The two female protagonists have some masculine features. Maureen, not so much at the beginning of the novel, but as it progresses her masculinity becomes more apparent in her efforts to find a place for herself in the village. She is also deprived of the comforts that she is used to in Johannesburg, even things for basic sanitation which disgusts Bam who no longer see her as attractive as he had seen her back home, even comparing her neck to his father’s.

Moreover, without the routine of their married life, they find it difficult to continue their relationship as man and wife. When Maureen follows the black women to the fields one day, she is told soon after not to work by July, saying that the work the black women do are not fit for a white woman. This differentiates Maureen from the other women in the village, making her feel uncomfortable. Though it is clear that she does not have the same status as a man, as July does not treat her with as much respect as he would have done at home, as he yells at her in his own language, like he would do to one of his own women. Therefore she is confused by how she should act towards July and when she enters his women-free hut she must convince herself that she is different because “their relationship had been a working relationship.”

Emma, on the other hand, is dominant in nature. Dominance being a masculine feature. She has admitted defeat over that she is a woman and therefore will not be acceptable to follow her dreams but she bosses around Charles in a way that she may be seen to be living off his life. For instance she persuades him to operate on Hippolyte’s leg. If it wouldn’t have been for her, he would not have attempted such a thing and Hippolyte may have kept his leg. Another example of her dominance in the marriage is when they are at the ball, Emma tells Charles not to dance as he will make a fool out of himself with his clumsiness. However, Emma has less claim to be at the ball as she is only a peasant’s daughter while Charles is at least middle class. Furthermore she dreams of belonging to the upper class, even though she knows that she will never fit into the picture as she is after all married to Charles.

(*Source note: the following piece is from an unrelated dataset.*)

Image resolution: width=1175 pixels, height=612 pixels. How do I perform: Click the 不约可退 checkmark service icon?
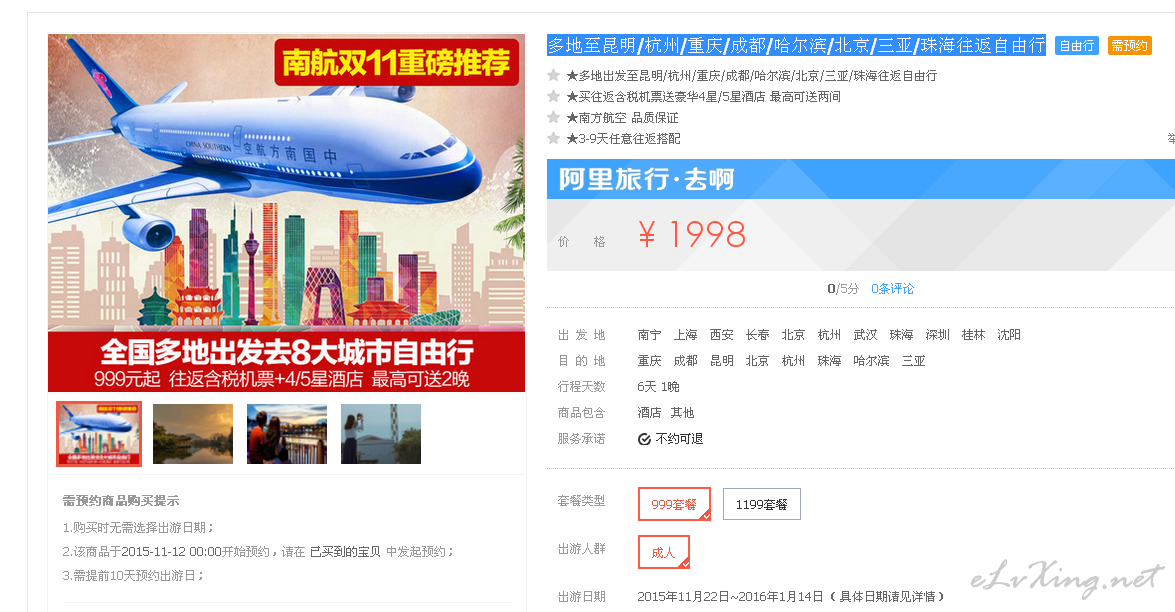point(644,439)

In conclusion, the authors develop the contradictions and incorporate them when developing a character. It is evident that people will have different reactions and emotions concerning various people which may contradict some of their actions or role in society. July shows a different side to himself confusing Maureen. Through this and other factors, she develops herself into a more masculine figure who becomes more independent of her family, symbolized by her crossing of the river at the end of the novel, while Emma is shown to be stuck in her situation and the only way out is concluded to be death.